EXTRACT:
Tuesday, April 16, 2013

Visualizing Clarity document categories in a pie chart

The "Cl@rity" program of the Hellenic Republic offers a wealth of data about the decisions and expenditure of all Greek ministries and their organizations. It operates for more than two years now and it is a great source of public data waiting for all of us to explore. However, it has been facing a lot of technical problems over the last year because of the large number of documents uploaded daily and the heavy data management cost. Unfortunately, their frontend and its search functionality is not working most of the time. Thankfully, a private initiative, UltraCl@rity, has come up in the meantime to offer a great alternative for searching the digitally signed public pdf documents and their metadata, filling in the gap left by the Greek government.


    As you probably already know we focus on web scraping and the utilization of the information extracted. One of the best ways to exploit the data you might have gathered with DEiXTo (or another web data extraction tool) is presenting it with a comprehensive chart. Hence, we thought it might be interesting to collect the subject categories of the documents published on Cl@rity by a big educational institution like the Athens University of Economics and Business (AUEB) and create a handy pie chart.

    This page http://et.diavgeia.gov.gr/f/aueb/list.php?l=themes provides a convenient categorization of AUEB's decisions. Therefore, with a simple pattern (extraction rule), created with GUI DEiXTo, we captured the categories and their number of documents. Then, it was quite easy and straightforward to programmatically transform the output data (as of 16th of April 2013) into an interactive Google pie chart with the most popular categories using the amazing Google Chart Tools. So, here it is:

    By the way, publicspending.gr and greekspending.com are truly remarkable research efforts aiming at visualizing public expenditure data from the Cl@rity project in user-friendly diagrams and charts. Of course the deixto-based scenario described above is just a simple scraping example. What we would like to point out is that this kind of data transformations could have some, innovative practical applications and facilitate useful web-based services. In conclusion, Cl@rity (or "Διαύγεια" as it is known in Greek) can be a goldmine, spark new innovations and allow citizens and developers in particular to dig into open data in a creative fashion and in favor of the transparency of public life.

SUPPLIED INFORMATION:
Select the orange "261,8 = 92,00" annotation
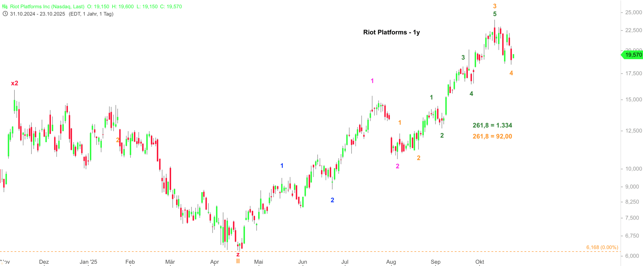pos(492,136)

GIVEN TASK 1: According to the post about the Clarity pie chart, why has the Cl@rity program been having technical problems over the last year?
GIVEN TASK 2: List every outside project named in the Clarity pie chart post that offers a way to search or visualize Cl@rity data. Leave out Cl@rity itself and the post's own chart.
GIVEN TASK 3: Reproduce the Clarity pie chart post from "Visualizing Clarity document" up to and including "the Greek government.".

EXPECTED ANSWER 1: The large number of documents uploaded each day and the heavy cost of managing the data have caused technical problems for Cl@rity.

EXPECTED ANSWER 2:
- UltraCl@rity
- publicspending.gr
- greekspending.com

EXPECTED ANSWER 3:
Visualizing Clarity document categories in a pie chart

The "Cl@rity" program of the Hellenic Republic offers a wealth of data about the decisions and expenditure of all Greek ministries and their organizations. It operates for more than two years now and it is a great source of public data waiting for all of us to explore. However, it has been facing a lot of technical problems over the last year because of the large number of documents uploaded daily and the heavy data management cost. Unfortunately, their frontend and its search functionality is not working most of the time. Thankfully, a private initiative, UltraCl@rity, has come up in the meantime to offer a great alternative for searching the digitally signed public pdf documents and their metadata, filling in the gap left by the Greek government.